After a quick snack and assessment of the time, Wenzel and Chris took the lead and headed up to the summit to ensure we would be able to start on time.
While the 19-mile seemed very different in the summer than the winter, the short 0.8 miles to the Wildcat summit was exactly as I remember it – a slow and steep creep through the pines. Even without the snow, the change in grade always makes me feel like I’m hiking through molasses.
It was past Noon when Squeaky and I reach the final switchback before the summit. I stopped to de-fog my glasses when Squeaky hears Wenzel. We are close. It gave us just the encouragement to finish the last stretch to the summit.
I stop and proudly snap a photo of Squeaky’s 8th NH4K, and look over to the viewing area where Wenzel, Chris, and Rev. Bill were waiting – the flag blowing gently in the breeze.

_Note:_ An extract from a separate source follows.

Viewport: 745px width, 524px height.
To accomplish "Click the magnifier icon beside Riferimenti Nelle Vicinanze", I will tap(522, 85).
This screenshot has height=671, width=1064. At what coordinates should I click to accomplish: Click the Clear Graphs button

It turns out ‘Rev. Bill’ had arrived on time with a small flag, until ours made it up. By 12:30 Gary (Scoutmaster) and MaryEllen arrived with the rest of the flagpole hardware and we were ready to go for the 40’ mark.
Or so we thought.
During last year, we flew our flag from the same rig between 32-35 feet. As we went for the record the aluminum poles failed and bent over at 39’. While we removed the obviously bent poles, I suspect that several of the ones we took had been damaged by the strain.
Gary began assembling his rig, we loaded the flag to about 20-25’ and hoisted the flag. If the man who had filmed the Iwo Jima raising was available and had a camera – it is safe to say that we wouldn’t be in Time magazine.

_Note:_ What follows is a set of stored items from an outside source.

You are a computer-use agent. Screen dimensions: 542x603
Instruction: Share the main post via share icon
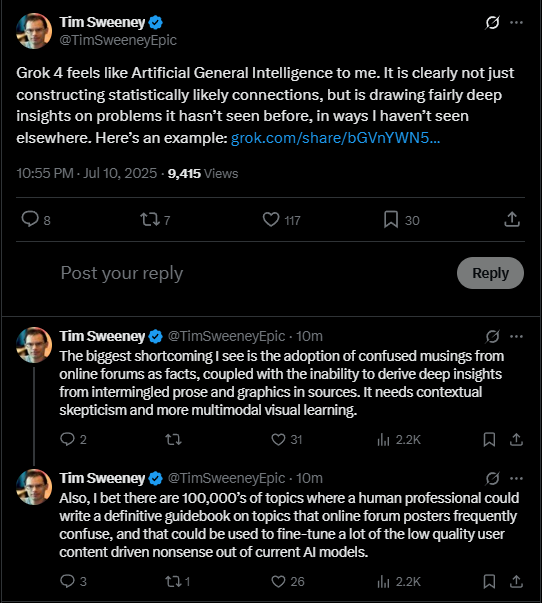tap(512, 219)
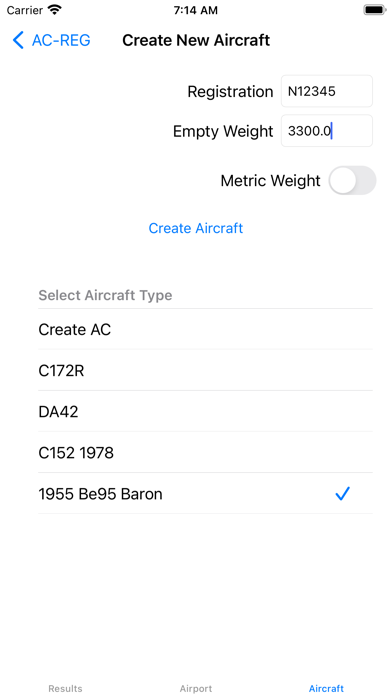Screen dimensions: 392x696
Task: Choose the C172R aircraft type
Action: (205, 370)
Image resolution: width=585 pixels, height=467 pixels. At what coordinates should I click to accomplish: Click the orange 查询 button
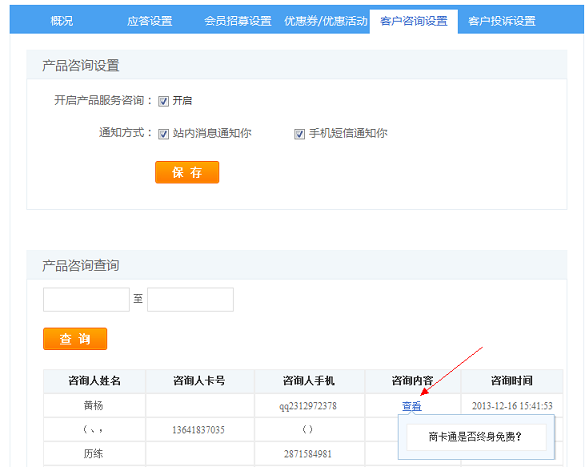75,339
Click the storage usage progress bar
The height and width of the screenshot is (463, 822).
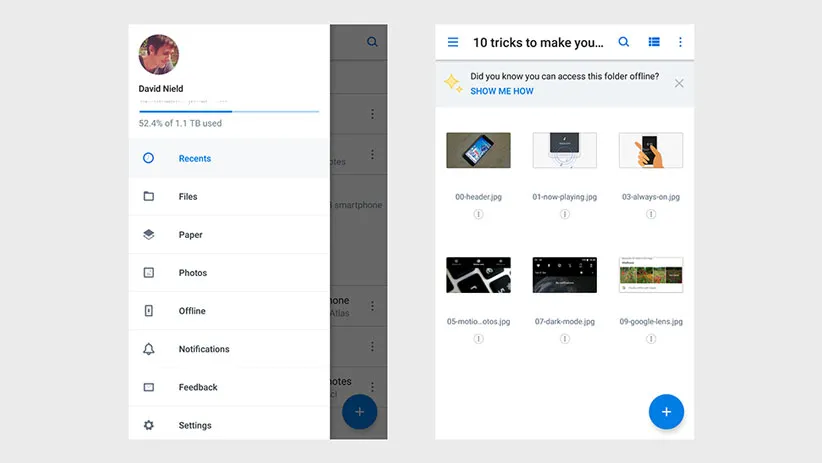(228, 111)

As soon as the pole was up, it began to sway in the wind. We attached and tied off our guy lines in what must have appeared to be a Maypole dance as the aluminum poles began to fail at around 25’, forcing us to remove a 3 foot section.
It was around this time a new wave of swaying occurred and a tripod leg failed. In a testament to a true American, Gary did not let go of the flagpole. All the more impressive since he had just taken a decent hit below the belt and had to handle some of it solo as laughter had begun to consume the group.

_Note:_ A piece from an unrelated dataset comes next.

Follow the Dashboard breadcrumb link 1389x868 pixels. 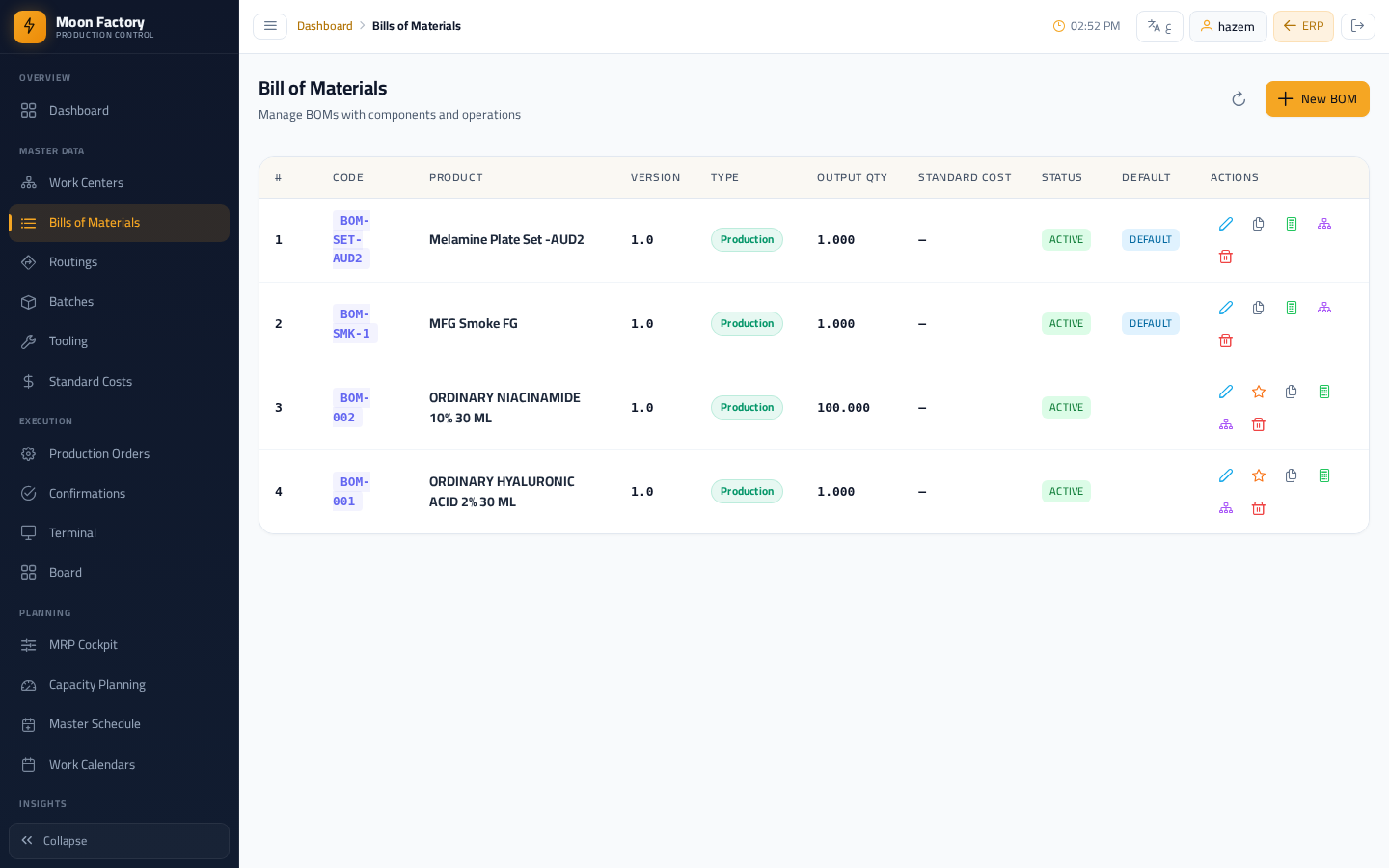(x=325, y=26)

Eventually we manage to stabilize the rig, and the flag flew until after 2:00 – above the trees and well below the record.
We can honestly say that Old Glory never touched the ground, though it did get very intimate with the treetops for a while.
From the lookout vista, the day slowly continued to clear. We could see flags on Carter Dome and South Carter through the binoculars.
The walk down to 19-mile was steep and slow going, but we were soon greeted by the fashionably late Hikerfast – and a right on time half-flask of cask strength Laphroiag.
Before long we were buzzing our way down the trail, catching up with Wenzel and Chris at the trail junctions, and even sharing a mile or so with Ed Hawkins who had just done the Carters and confirmed flag coverage.
We dropped off Wenzel and Chris back at their car before I followed Hikerfast back to the KOA on the quicker route though Gorham.
It was great seeing everyone back at the KOA for a fun night. The rain held out until Sunday morning. I waited through three waves of showers, each a little harder than the last before getting out to pack up… only to see that almost everyone must have been smart enough to pack up and head out when the showers first hit.
But not me… Nothing gets me back to sleep like the lullabye of raindrops on a tent fly, in a dry bag, after a good hike and evening with friends. Looking forward to next year!
Congrats to MaryEllen (a trooper on what is not the ideal first 4K) and Gary (tagged #32 – 2/3rd of the way there, buddy) on 28 years of wedded bliss. I can only hope that she enjoyed the hike and you’ll get to enjoy many more anniverseries. If not… at least you’re comfortable sleeping in a tent.
Congrats to my Squeaky for her 8th NH4K peak, if I tried to express how grateful I am to watch her on the trail – this report would be even LONGER.
Thanks, Rev. Bill for covering the summit and for your pleasant company. Also to Wenzel and Chris – I hope everything sorts itself out car-wise. Keep in touch.